On this page, I'm attaching some links to notes that I have used to teach. I've tried to write them to be useful for people coming from philosophy with a basic background in logic.

In the long term, I'd like to turn them into text books, but for the moment I'd just like them to be useful. They are still in draft form so if you spot typos or errors, I would be very grateful to hear about them. I'm also interested in hearing about possible points of confusion and suggestions to remedy them.

Given that the documents will change, I'll tag the files with version numbers and keep an archive of previous revisions.

Advanced Logic: These notes provide a thorough but swift treatment of Gödel's completeness and incompleteness theorems. Along the way, we also cover some elementary model theory, set theory and recursion theory.

Set Theory: some basics and a glimpse of advanced techniques: These notes are divided into two sections. The first section gives a quick introduction to some of the basic tools of set theory including: the axioms of ZFC; representation of structures and models; transfinite induction and recursion; and Cantor's theorem and CH. The second section provides an overview of some fundamental tools in advanced set theory: constructibility; forcing; and large cardinals.

Truth & Paradox: These notes are about the liar paradox and formal ways of addressing it. We begin with discussion of why the paradox is important and provide a standard formal analysis of it. We then provide detailed descriptions of Tarski and Kripke's solutions to the paradox. [These notes are not yet complete. A more sensitive discussion of coding is required and some proofs at the end of the document need to be filled in.]
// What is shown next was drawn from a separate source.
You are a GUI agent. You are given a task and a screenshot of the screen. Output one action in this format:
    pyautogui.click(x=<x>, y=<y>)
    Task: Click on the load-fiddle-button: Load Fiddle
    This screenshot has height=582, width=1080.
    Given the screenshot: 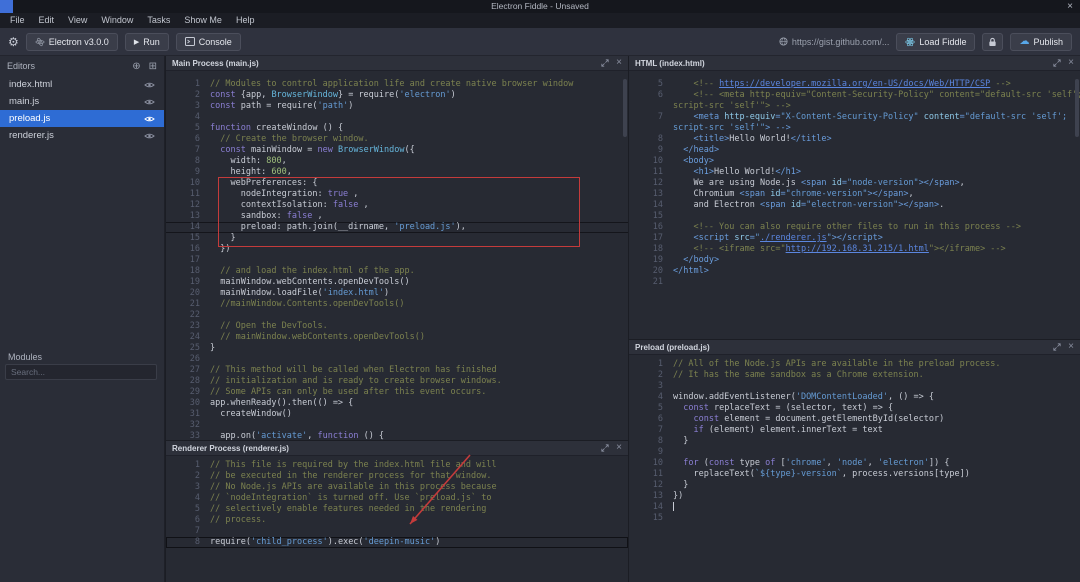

A Philosopher's Guide to Forcing (slides): Cohen demonstrated the independence of CH from ZFC by providing a model in which it is false. The construction of the model involves the adjunction of a new, generic object via the technique of forcing. Forcing revolutionised research in set theory but despite this, there remains a certain enigma to the technique: it is difficult to explain why it works. These slides aim to provide a philosophically satisfying explanation of why forcing works and in so doing some analysis of what a generic set is. We simplify the presentation by working with second order arithmetic rather than set theory.